But mining is different, and the same state sovereignty Otley favors for ranchers would open the door to businesses that permanently alter the landscape.

“People who understand policy and budgets know that this is a crackpot idea that will never work, and actually would serve against the interests of the agriculture community,” the TRCP’s Webster said.

Nonetheless, the movement to seize land management decisions away from centralized agencies is growing. Webster attributes that shift partly to a sense of false nostalgia.

“A lot of radicals who are speaking up against public lands are just outright opposed to any government whatsoever,” Webster said. He added there appears to be a misconception that if these lands were handed over to the state, it would force a return to idealized version of the lawless west, when ranchers hired people with guns to prevent other people from grazing the land they wanted to graze.

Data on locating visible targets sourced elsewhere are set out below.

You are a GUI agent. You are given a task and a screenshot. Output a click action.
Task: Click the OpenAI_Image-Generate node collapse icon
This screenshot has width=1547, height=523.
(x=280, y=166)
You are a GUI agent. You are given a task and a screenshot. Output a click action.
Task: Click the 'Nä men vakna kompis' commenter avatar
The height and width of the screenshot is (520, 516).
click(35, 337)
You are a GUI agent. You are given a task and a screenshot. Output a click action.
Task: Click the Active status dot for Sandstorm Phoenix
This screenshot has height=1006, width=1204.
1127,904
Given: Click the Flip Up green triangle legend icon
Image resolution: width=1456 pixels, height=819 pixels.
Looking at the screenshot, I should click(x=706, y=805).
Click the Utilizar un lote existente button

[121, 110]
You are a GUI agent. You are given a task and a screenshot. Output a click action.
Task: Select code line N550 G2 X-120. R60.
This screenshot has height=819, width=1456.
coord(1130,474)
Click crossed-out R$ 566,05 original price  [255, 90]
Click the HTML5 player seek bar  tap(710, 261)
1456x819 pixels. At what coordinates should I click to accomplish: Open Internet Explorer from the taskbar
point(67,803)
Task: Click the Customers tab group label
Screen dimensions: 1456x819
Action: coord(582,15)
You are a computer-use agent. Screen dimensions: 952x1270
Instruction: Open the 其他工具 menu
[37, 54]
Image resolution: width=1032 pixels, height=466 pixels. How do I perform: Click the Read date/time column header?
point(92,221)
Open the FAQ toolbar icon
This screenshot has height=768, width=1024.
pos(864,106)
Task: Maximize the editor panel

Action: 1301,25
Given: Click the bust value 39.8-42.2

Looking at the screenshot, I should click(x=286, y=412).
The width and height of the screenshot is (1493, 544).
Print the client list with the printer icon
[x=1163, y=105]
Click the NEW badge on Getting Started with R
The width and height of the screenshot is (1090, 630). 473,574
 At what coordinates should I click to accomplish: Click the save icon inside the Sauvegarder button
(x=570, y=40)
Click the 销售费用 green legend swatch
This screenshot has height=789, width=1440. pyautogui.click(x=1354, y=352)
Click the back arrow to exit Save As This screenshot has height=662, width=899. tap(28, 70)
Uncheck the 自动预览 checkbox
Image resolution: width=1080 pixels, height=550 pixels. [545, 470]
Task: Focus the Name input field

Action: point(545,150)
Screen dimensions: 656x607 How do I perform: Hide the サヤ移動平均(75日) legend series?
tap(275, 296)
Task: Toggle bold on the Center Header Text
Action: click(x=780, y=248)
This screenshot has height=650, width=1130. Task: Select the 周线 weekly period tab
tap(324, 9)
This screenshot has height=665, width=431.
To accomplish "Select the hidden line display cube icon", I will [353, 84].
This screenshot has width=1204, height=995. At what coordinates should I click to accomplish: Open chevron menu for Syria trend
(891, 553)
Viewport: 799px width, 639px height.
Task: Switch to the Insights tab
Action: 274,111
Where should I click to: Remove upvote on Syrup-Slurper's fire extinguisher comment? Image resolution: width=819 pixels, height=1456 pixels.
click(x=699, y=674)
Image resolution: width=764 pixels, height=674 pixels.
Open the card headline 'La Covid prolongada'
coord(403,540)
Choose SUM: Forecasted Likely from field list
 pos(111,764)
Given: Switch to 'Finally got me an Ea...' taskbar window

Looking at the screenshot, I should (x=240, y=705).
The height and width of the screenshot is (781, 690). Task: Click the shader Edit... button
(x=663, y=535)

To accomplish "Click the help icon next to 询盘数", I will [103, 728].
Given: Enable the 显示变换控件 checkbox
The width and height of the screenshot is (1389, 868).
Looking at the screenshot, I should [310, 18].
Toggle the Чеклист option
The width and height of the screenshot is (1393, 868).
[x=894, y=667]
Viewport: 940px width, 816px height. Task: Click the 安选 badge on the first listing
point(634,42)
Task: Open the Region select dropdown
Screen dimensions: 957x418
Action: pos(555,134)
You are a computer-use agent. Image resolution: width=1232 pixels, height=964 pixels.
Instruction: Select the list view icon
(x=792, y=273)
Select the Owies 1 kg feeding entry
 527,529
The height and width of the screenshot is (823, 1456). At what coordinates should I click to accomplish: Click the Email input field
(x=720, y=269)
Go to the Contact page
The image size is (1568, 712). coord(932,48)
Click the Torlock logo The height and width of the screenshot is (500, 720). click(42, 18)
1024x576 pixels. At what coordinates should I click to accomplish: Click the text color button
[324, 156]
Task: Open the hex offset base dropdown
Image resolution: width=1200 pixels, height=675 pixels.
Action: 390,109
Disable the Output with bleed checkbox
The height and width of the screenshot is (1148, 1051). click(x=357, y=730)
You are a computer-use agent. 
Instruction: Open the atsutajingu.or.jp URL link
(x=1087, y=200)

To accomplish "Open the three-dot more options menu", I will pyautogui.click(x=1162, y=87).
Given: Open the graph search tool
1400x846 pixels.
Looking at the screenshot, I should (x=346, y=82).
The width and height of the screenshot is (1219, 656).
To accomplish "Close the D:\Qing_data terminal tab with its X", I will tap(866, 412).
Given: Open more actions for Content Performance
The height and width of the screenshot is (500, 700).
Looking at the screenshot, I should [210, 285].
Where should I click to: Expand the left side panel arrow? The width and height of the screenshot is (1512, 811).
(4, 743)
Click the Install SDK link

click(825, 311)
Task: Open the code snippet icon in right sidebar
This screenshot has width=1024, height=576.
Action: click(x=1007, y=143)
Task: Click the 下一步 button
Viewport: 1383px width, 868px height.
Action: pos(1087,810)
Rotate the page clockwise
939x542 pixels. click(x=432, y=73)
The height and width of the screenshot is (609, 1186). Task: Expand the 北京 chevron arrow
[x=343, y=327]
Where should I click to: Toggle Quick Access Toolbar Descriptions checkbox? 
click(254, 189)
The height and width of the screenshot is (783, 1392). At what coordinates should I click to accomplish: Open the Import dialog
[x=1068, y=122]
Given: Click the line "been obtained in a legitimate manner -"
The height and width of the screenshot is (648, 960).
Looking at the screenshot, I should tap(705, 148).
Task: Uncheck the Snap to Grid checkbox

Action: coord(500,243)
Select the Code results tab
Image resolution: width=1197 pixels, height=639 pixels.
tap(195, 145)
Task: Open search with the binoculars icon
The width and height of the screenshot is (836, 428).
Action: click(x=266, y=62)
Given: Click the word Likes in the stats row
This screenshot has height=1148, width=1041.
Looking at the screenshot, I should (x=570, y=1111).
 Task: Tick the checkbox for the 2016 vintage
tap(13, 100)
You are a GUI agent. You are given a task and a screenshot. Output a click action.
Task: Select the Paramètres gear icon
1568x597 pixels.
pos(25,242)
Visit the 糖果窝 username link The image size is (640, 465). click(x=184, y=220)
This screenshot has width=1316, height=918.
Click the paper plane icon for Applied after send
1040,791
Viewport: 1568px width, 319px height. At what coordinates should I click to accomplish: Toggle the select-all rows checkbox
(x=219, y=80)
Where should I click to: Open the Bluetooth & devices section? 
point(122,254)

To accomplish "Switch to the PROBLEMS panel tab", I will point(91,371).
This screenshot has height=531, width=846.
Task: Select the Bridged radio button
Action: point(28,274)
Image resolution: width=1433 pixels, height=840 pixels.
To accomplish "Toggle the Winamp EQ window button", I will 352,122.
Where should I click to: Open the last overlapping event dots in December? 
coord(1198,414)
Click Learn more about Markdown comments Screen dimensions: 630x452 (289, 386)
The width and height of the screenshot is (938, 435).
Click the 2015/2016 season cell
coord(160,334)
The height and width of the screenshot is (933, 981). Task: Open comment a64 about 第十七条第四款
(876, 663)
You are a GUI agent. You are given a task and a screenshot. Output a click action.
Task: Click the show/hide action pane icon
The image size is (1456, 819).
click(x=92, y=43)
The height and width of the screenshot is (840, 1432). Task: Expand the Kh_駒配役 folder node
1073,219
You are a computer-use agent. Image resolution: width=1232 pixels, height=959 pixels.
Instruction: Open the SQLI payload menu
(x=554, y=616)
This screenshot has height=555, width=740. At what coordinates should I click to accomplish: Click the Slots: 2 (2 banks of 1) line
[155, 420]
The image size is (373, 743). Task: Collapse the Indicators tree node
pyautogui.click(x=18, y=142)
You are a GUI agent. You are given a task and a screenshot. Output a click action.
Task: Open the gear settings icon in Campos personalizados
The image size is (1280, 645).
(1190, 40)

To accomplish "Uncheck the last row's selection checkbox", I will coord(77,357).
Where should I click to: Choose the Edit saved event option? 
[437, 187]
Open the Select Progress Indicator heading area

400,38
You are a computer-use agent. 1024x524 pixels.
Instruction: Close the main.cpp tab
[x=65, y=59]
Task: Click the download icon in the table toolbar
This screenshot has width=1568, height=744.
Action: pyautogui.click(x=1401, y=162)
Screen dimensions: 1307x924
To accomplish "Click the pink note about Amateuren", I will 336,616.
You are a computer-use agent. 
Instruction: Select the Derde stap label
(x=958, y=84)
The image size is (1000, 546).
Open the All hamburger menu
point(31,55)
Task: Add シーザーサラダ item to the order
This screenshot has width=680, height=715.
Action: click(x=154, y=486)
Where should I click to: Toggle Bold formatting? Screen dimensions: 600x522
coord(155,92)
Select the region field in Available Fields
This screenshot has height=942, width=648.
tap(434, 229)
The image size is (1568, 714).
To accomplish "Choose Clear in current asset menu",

CREDIT: Oregon Department of Fish & Wildlife
CREDIT: Oregon Department of Fish & Wildlife

The Bundys Stoke The Flames

The perception of injustice in the Hammond case is shrinking the gap between radicals like the Bundys and moderates like Otley. Ultimately, normally consensus-minded people could be driven into the arms of the radical Bundys. Instead of a fringe notion — “the end of the bell curve” of the western community, in Webster’s words — their desire to wrest management authority away from the public’s representatives at BLM and FWS could become mainstream.

And nobody knows better than long-time residents of Harney County how a trickle can become a flood.

“While I don’t entirely support what Mr. Bundy is doing, I cannot think of a better way to draw people’s attention to this crisis right now. We’ve tried a lot of things. They haven’t worked,” Vogler, who testified in the Hammond trial and believes the men were framed by FWS, said.

Webster understands the ranchers’ upset, but doesn’t see the Bundys’ approach as a solution.

“It clearly seems unreasonable to put somebody in prison for five years for burning 139 acres of public land. There are some legitimate frustrations out there like that,” Webster said. “But we have a system of laws put in place for reasons. You get engaged if you don’t like the laws to try and change them. You don’t hold a standoff.”

Ironically, this is the exact type of engagement that had been set in motion by Harney County residents prior to the recent shake-up from the Bundys’ Nevada clan. At this point, it’s hard to tell what kind of impact the refuge standoff will have on the freshly-healed partnerships between ranchers and the federal workers in the community. Author Langston said she’s frustrated by the coverage the Hammond case has been getting, especially since it taints the story of reconciliation the region’s seen in recent years.

“The Hammonds’ story is not the history we need to celebrate,” Langston said. “We have this pretty incredible piece of work that brought the community together, and took years to create. That’s the story that no one wants to hear.”